Pour tenir un peu. Le temps que ça s'arrange.
Le temps que ça s'arrange, Franck? Et quand est-ce que ça va s'arranger?
Quand tu tires la gueule parce que tu te rends compte que la réalité est loin de l'image que tu te donnes à voir, c'est déjà un bon début sans doute.Tirer la gueule, c'est être sûr qu'on s'en est un peu rendu compte.

L'image de nous même qui vient après constat est souvent beaucoup moins flatteuse.

Avant Franck se sentait bien. Dans sa petite bulle de coton. Il connaissait la douceur de son foyer. Un foyer qu'il louait depuis son adolescence.
Et c'est dur d'avoir à déménager dans un nouveau logement que tu ne connais pas, parce que tu t'es rendu compte que ton chez toi en fait était infesté de termite et que la baraque allait vraiment s'effondrer sur elle-même.
On peut toujours se rassurer en se disant que la maison ne s'est pas écrouler pendant qu'on faisait à manger un soir de semaine, sans prévenir.
Maigre consolation, parce que là tout de suite Franck est dans la rue du coup. Il fait nuit, il a froid et il n'est pas encore arrivé dans son nouveau chez lui.

mardi 16 novembre 2010

Un peu comme le K (sans Buzzati)

Ça y est. Franck fait une "Erreur Cyclique", ou une Erreur 404. Il est au bout de sa réflexion. Voilà la limite de son intelligence.

Là il se sens comme un macaque tournant de long en large dans sa cage, un macaque sujet à un stresse primaire.
Il avait une idée en tête, qu'il a arrosé pendant un quart d'heure, puis il lui a fait prendre le soleil vingt minutes pour créer des émulations, des ramifications dans son cerveau bouillonnant après l'échauffement, pour voir comment cette idée se comporte en société, face aux attaques des diverses opinions de Franck sur le sujet.
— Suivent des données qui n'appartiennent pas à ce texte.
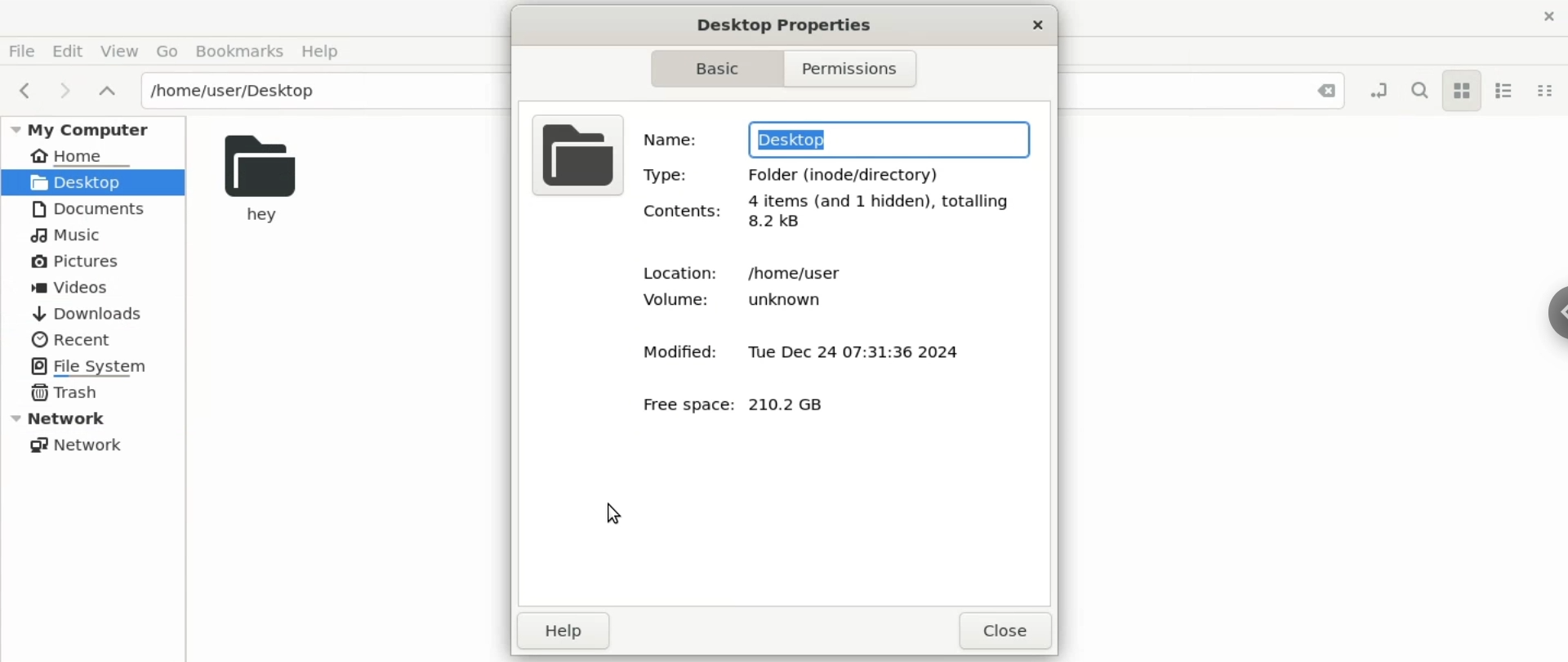 The width and height of the screenshot is (1568, 662). Describe the element at coordinates (122, 49) in the screenshot. I see `view` at that location.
Comparer cette idée aux autres, c'est comme ça qu'on voit si ça tient la route.
L'idée s'est arrêté en chemin, a sorti son plan de la ville de FranckInHead pour se repérer, a trouvé un chemin, a continué à avancer... Mais là c'est bel et bien fini. Franck se sent limité. Il sent que cette idée tourne en rond. Il revient toujours aux mêmes questions sans réponse. Alors il retourne au problème de base qui le ramène toujours à cette idée pour finir. Il a bien cherché à corriger sa route entre temps mais cette idée, la problématique la plus évolué qu'il arrive à sortir de son esprit, semble bien être le meilleur aboutissement de la collaboration entre ses neurones. Et après cela, rien. Une simple question qui reste à présent sans réponse. Pourquoi? Parce que tu ne peux pas répondre simplement comme ça puisqu'il y a une autre donnée, là-bas, à prendre en compte. Bah oui.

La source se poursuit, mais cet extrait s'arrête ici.